◆ Provided entries
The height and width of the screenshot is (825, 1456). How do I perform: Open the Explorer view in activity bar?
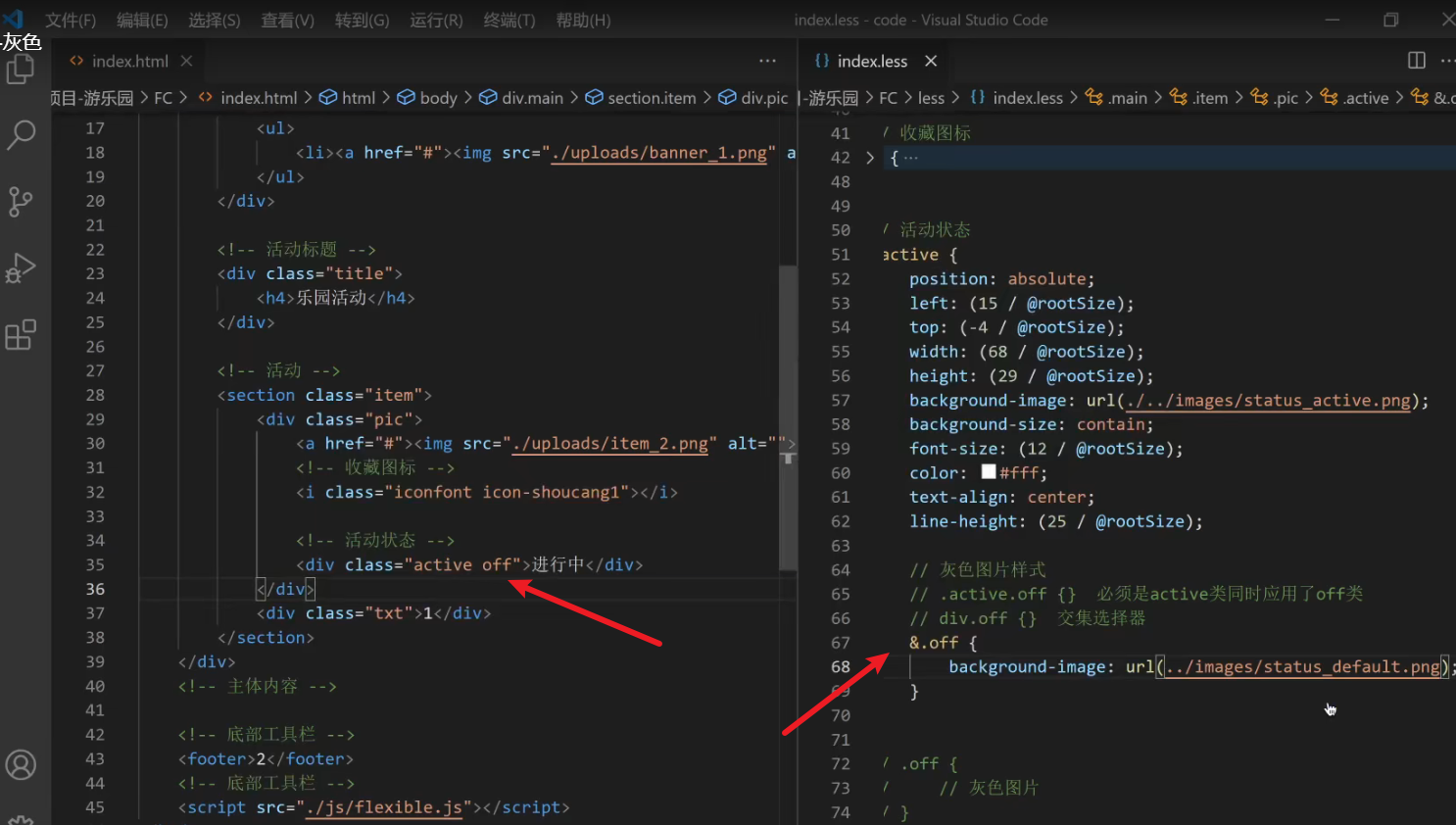[21, 70]
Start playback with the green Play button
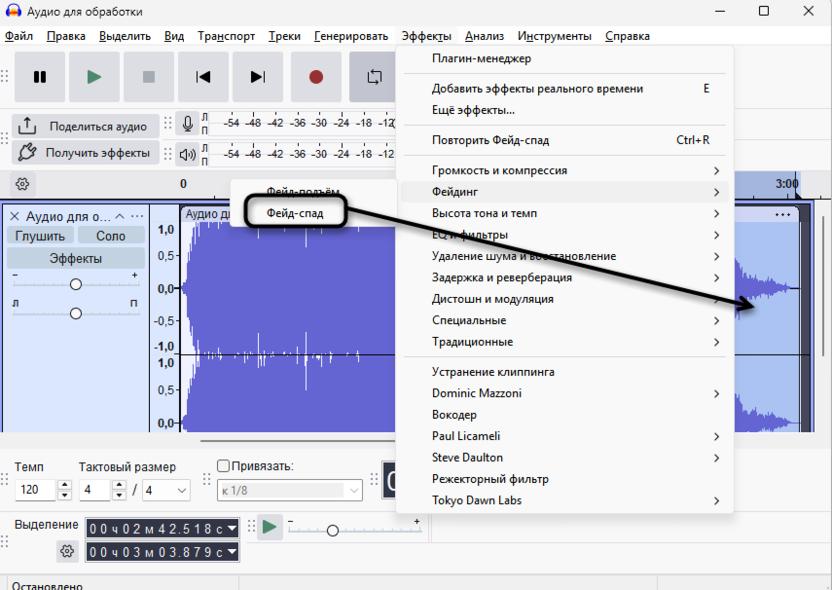 (94, 77)
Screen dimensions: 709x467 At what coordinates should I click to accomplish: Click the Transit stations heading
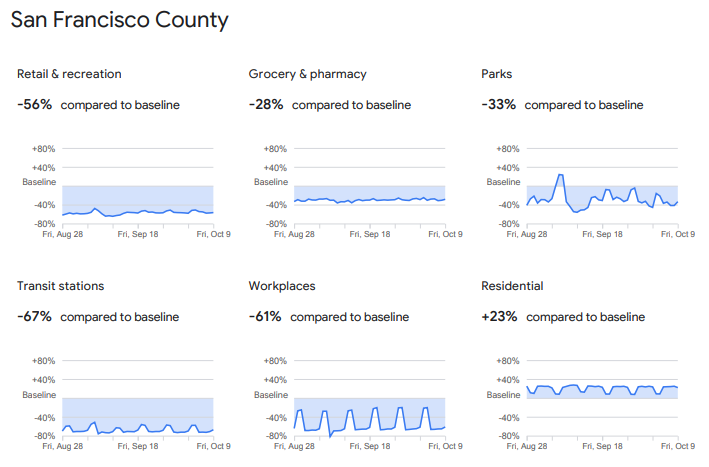click(x=60, y=286)
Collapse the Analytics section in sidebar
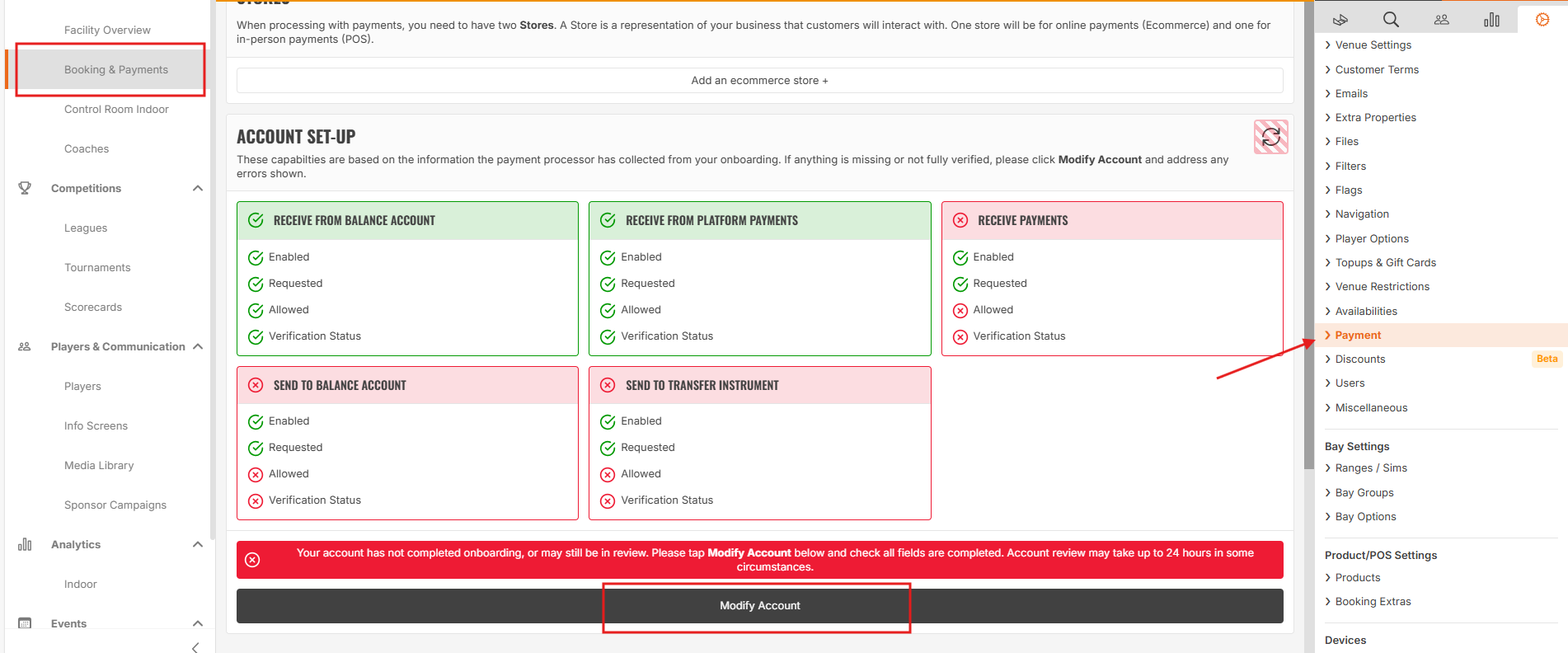Screen dimensions: 1568x653 [x=198, y=544]
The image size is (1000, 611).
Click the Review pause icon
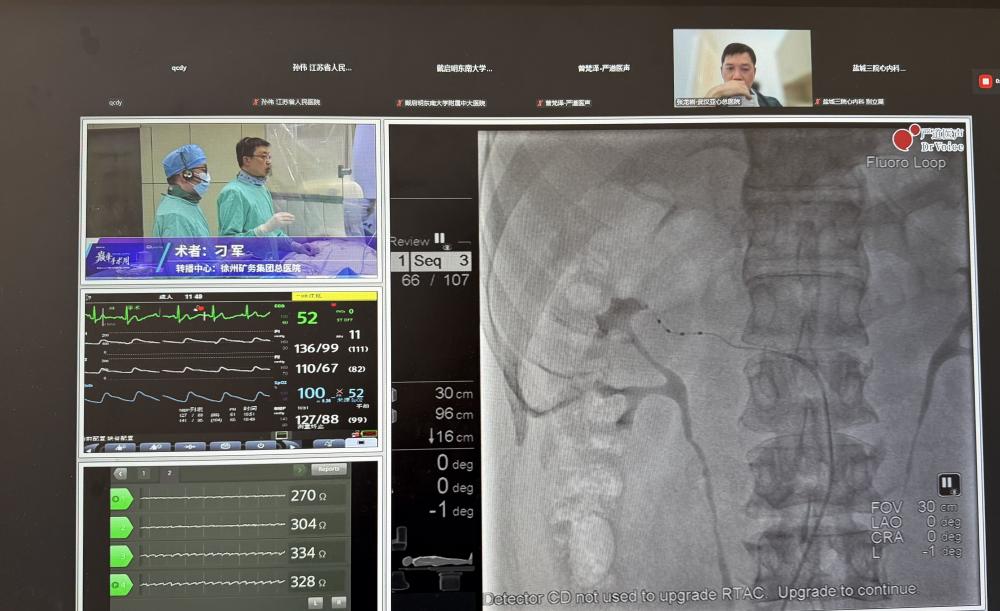(x=439, y=239)
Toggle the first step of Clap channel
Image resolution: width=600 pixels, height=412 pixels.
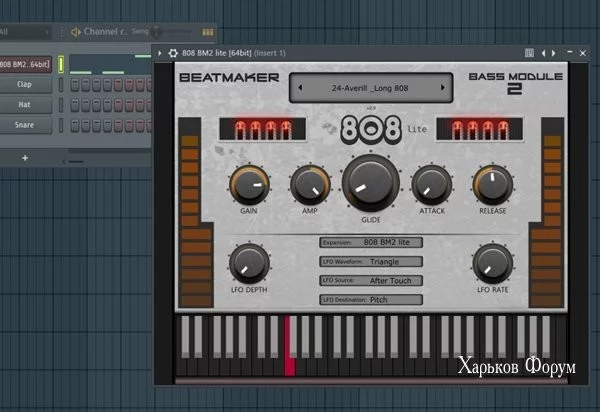pos(73,85)
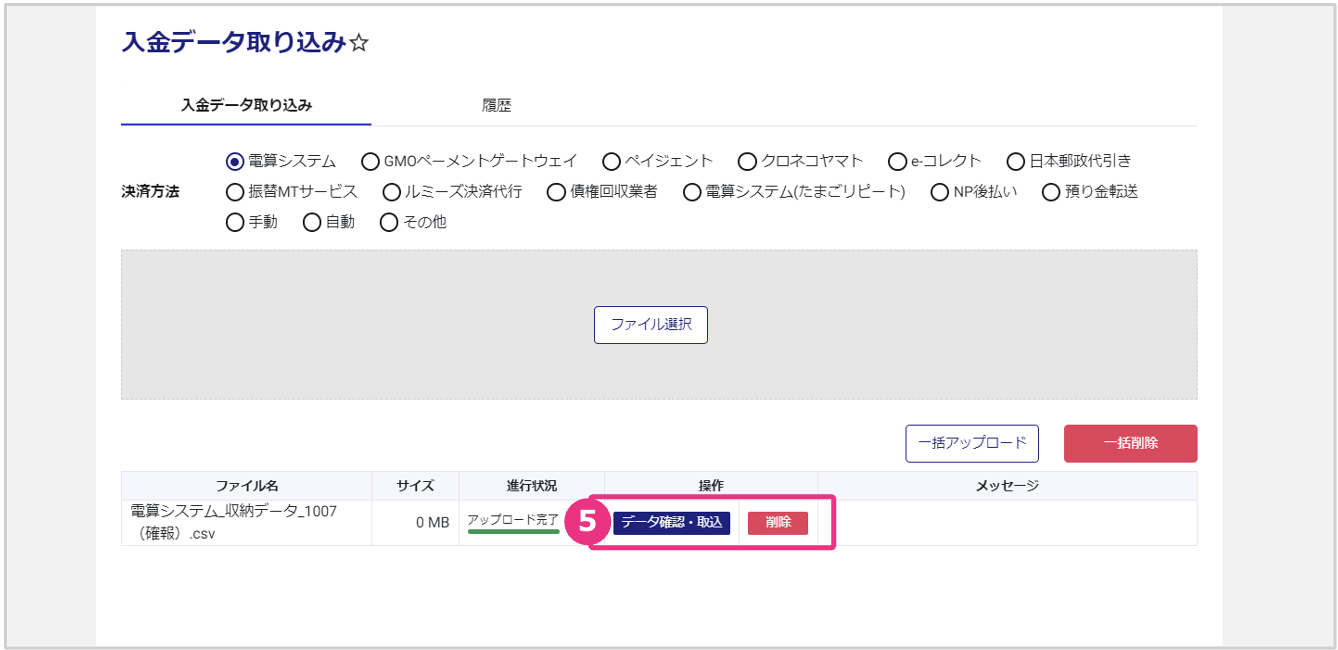This screenshot has height=650, width=1338.
Task: Select the e-コレクト radio button
Action: coord(897,161)
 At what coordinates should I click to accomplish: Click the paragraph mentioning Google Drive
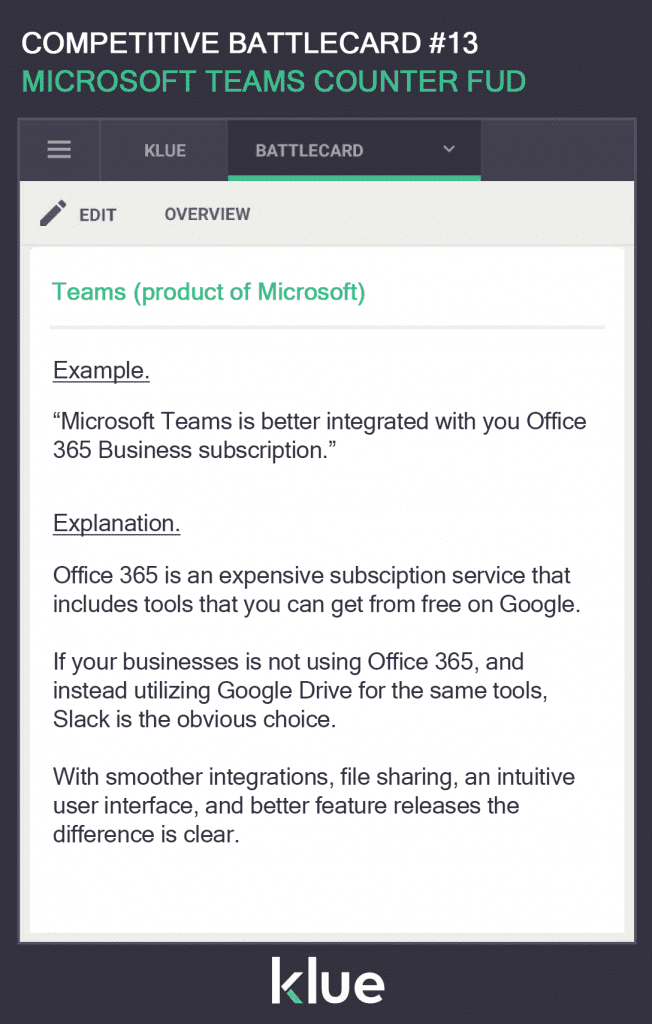(x=301, y=690)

◆ Your assignment
Please repeat the entries exactly. Do not include the pictures.

◆ Written response
The height and width of the screenshot is (825, 1456). How do I perform: Open the Explorer view in activity bar?
[21, 70]
Start playback with the green Play button
 (94, 77)
Screen dimensions: 709x467 At what coordinates should I click to accomplish: Click the Transit stations heading
click(x=60, y=286)
Collapse the Analytics section in sidebar
Screen dimensions: 1568x653 [x=198, y=544]
The image size is (1000, 611).
Click the Review pause icon
(x=439, y=239)
Toggle the first step of Clap channel
Image resolution: width=600 pixels, height=412 pixels.
pos(73,85)
This screenshot has height=650, width=1338.
Task: Select the e-コレクト radio button
Action: coord(897,161)
 At what coordinates should I click to accomplish: Click the paragraph mentioning Google Drive
(x=301, y=690)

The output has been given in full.